This study was reviewed and approved by the ethics review boards according to the applicable laws in Sweden and in Switzerland. All cells were donated by couples who underwent infertility treatment by in vitro fertilization. Cryopreserved cells not needed for treatment were donated by informed consent; the donated cells would otherwise be destined for destruction, because the legal storage time had been reached. Zygotes were collected, put in individual wells on a 96-well plate and lysed according to the protocol7 in Switzerland (authorization CE2161 of the Ticino ethical committee, Switzerland) before transfer to Sweden for sequencing. Oocytes and embryos were collected in Sweden (Dnr 2010/937–31/4 of the Regional Ethics Board in Stockholm).
Human oocyte, zygote and blastomere collection
Non-fertilized MII oocytes were collected and the zona pellucidas were removed using acid Tyrode’s solution (5 mg ml−1, Sigma-Aldrich). A small number of the unfertilized oocytes divided spontaneously during day 1 to two-cell stage. Zygotes were frozen at the pronuclear stage (2PN) 18–20 h after fertilization. After thawing, the zona pellucidas were removed. The dezoned cells were put into STRT lysis buffer in individual wells on a 96-well plate and thereafter immediately frozen on dry ice.
Cleavage stage embryos were frozen at four-cell stage on day 2 after fertilization. After thawing, embryos were allowed to develop until 6–10-cell stage in a sequential culture system (G1/CCM medium, Vitrolife) at 37 °C and 5% CO2, 5% O2. All blastomeres from each embryo were individually obtained by laser-assisted biopsy. Briefly, the embryos were held with a holding pipette and ∼50-μm holes were made in the zona pellucida using laser pulses. Individual blastomeres were aspirated through these holes and put one by one into STRT lysis buffer and frozen for downstream applications. All embryos used for blastomere biopsy were of equal size with little or no cytoplasmic fragmentation.
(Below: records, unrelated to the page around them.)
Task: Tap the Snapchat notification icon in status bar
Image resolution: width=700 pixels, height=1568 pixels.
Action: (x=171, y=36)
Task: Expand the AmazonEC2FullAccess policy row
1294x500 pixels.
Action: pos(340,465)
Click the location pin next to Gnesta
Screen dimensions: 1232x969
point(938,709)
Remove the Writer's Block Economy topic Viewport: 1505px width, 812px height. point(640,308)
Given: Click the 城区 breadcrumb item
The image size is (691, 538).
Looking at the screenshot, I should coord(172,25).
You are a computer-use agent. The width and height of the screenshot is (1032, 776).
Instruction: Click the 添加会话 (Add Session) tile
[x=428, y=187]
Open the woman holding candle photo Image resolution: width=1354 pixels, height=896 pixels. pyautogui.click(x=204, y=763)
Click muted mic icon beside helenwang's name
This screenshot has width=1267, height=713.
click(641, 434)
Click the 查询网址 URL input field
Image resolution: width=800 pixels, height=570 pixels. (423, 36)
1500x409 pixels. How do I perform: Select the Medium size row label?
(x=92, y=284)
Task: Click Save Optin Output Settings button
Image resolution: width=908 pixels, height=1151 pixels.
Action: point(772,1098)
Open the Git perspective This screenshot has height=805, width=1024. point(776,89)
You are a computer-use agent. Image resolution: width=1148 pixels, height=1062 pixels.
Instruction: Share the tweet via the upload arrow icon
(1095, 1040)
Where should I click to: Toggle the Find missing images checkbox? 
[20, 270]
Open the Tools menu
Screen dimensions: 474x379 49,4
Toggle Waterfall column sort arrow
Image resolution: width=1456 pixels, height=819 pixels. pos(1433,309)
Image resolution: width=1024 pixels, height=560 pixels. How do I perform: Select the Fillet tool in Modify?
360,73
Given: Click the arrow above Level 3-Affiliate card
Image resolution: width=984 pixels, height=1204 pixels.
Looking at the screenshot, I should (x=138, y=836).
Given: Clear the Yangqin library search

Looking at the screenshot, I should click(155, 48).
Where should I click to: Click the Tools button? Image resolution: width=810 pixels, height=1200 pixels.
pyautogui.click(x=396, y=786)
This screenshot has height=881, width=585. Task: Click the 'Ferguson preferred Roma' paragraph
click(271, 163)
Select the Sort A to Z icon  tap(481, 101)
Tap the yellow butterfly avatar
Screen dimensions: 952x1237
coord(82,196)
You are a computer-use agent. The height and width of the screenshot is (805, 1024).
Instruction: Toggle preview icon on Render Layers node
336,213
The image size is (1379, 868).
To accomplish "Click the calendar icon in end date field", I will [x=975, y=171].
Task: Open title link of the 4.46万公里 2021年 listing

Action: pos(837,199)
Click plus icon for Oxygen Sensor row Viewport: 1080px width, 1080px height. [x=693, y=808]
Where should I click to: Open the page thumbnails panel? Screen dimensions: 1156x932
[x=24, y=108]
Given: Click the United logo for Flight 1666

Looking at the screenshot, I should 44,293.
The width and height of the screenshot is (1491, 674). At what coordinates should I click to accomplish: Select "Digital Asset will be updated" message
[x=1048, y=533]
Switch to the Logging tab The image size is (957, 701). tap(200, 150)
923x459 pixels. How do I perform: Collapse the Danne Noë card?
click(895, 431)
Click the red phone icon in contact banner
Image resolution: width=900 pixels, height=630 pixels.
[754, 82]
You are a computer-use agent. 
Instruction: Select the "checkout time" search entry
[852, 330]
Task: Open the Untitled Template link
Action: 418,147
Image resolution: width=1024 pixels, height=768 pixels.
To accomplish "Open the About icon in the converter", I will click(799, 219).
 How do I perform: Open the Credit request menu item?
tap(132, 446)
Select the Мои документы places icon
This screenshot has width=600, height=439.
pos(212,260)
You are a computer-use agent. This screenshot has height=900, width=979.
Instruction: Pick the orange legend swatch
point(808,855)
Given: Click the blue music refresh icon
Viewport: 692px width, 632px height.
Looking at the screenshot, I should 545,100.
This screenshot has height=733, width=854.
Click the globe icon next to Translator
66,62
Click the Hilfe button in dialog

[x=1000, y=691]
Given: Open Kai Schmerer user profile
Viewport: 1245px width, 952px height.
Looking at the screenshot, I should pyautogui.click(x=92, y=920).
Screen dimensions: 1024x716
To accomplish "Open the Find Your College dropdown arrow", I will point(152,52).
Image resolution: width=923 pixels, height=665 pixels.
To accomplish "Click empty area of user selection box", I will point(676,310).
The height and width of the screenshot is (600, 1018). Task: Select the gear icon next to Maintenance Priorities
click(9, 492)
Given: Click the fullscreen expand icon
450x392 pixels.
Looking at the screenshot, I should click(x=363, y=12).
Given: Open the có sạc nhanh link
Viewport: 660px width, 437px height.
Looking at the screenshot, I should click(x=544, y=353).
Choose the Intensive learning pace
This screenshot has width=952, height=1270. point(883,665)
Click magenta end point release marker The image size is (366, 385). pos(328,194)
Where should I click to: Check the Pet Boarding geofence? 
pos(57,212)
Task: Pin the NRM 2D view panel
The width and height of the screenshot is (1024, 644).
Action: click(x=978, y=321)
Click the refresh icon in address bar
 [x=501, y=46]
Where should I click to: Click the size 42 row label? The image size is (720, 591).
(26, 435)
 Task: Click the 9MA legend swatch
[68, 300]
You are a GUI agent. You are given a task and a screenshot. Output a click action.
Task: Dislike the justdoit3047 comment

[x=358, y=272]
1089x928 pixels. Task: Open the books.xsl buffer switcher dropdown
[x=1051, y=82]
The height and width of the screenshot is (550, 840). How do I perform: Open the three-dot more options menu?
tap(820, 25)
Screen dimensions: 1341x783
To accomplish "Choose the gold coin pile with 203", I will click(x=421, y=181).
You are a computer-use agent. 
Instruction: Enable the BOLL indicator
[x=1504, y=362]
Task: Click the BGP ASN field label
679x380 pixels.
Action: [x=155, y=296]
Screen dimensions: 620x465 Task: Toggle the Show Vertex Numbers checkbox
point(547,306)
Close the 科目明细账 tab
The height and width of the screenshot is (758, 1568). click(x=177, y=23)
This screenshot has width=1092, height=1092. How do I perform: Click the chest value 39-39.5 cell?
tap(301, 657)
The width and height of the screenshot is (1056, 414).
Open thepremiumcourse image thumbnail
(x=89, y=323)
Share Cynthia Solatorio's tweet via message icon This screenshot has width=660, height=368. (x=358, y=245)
Single-cell RNA sequencing using the STRT method
We applied STRT7, a highly multiplexed method for single-cell RNA sequencing that allows molecule counting. We analysed altogether 348 cells, including oocytes, zygotes and single blastomeres from 4- to 10-cell embryos (Supplementary Table 1). The sample and library preparation and sequencing were performed according to a published protocol26. Briefly, each well of the 96-well plate contained one cell in 5 μl of lysis buffer, a universal primer and a different template-switching helper oligo with a well-specific 6-bp sequence (Supplementary Data 1) enabling the cell-specific identification of sequencing reads. Reverse transcription reagents and eight synthetic spike-in RNAs26 (ArrayControl RNA spikes Ambion, cat. no. AM1780) were added to generate first-strand cDNA. After cDNA synthesis, the 96 individual samples were pooled into a single reaction and amplified by single-primer PCR using the universal primer sequence. The amplified samples were sequenced on the Illumina platform.
Data pre-processing, alignments and quality control
STRT reads from oocytes, zygotes, four- and eight-cell stage blastomeres and 50 pg human brain RNA samples (Firstchoice human brain reference total RNA; Ambion, cat. no. 6,051) were first filtered, demultiplexed and trimmed by removing the 6-bp well-specific barcodes. Samples were excluded from further steps in case of shallow sequencing depth (<100-k reads per well) or no detected spike-in reads. Ratio of transcripts per cell was estimated by total reads per total spike-in RNA associated reads (all with sample-specific barcodes). After pre-processing, the reads were aligned to human UCSC genome hg19, ArrayControl RNA spikes and human ribosomal DNA complete repeat unit (GenBank: U13369) by TopHat version 2.0.6 (ref. 27; with options—library-type fr-secondstrand—min-anchor 5—coverage-search—bowtie1 and UCSC Gene as the transcriptome index), and annotated by genomic features that consider gene models and repetitive elements. Samples with either shallow sequenced reads (<5.34, which is mean−2 s.d. of log10 sequenced reads), low mapping rates (<60.65%, which is mean−2 s.d. of mapping rates) or shallow spike-in reads (<50 reads; 3,540 reads in average) were discarded from further analyses.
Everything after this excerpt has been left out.